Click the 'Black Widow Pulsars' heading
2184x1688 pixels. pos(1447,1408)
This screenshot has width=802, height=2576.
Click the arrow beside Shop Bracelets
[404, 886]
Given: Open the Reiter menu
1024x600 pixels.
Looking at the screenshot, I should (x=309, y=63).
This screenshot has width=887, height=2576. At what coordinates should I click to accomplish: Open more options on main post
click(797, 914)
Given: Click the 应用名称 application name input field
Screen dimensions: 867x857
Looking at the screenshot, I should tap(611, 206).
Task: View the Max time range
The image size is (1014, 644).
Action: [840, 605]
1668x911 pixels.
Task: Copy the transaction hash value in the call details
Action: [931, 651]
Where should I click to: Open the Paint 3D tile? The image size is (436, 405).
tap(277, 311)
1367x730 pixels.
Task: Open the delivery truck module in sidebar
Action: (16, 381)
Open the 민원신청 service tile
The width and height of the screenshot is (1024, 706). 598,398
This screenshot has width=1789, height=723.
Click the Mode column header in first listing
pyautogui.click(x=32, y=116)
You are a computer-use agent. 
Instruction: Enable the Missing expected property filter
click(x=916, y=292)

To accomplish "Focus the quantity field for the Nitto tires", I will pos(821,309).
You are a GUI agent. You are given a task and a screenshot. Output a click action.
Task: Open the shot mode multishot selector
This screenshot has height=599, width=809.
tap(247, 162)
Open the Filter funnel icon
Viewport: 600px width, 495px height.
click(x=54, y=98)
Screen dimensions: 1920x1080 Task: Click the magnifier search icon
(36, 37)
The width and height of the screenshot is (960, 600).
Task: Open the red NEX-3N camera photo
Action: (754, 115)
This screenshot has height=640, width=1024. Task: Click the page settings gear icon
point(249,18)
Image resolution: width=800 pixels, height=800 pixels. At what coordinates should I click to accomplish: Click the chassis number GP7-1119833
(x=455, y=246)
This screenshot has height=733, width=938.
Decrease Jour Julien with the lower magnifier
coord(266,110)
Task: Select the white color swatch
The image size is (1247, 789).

☆ ☆ ☆ ☆

*What this task involves:* Reproduce everything in the data from the line containing "This screenshot has width=887, height=2576." down to the line containing "Looking at the screenshot, I should tap(611, 206).", both of those lines included.

*Result below:*
This screenshot has width=887, height=2576. At what coordinates should I click to accomplish: Open more options on main post
click(797, 914)
Given: Click the 应用名称 application name input field
Screen dimensions: 867x857
Looking at the screenshot, I should tap(611, 206).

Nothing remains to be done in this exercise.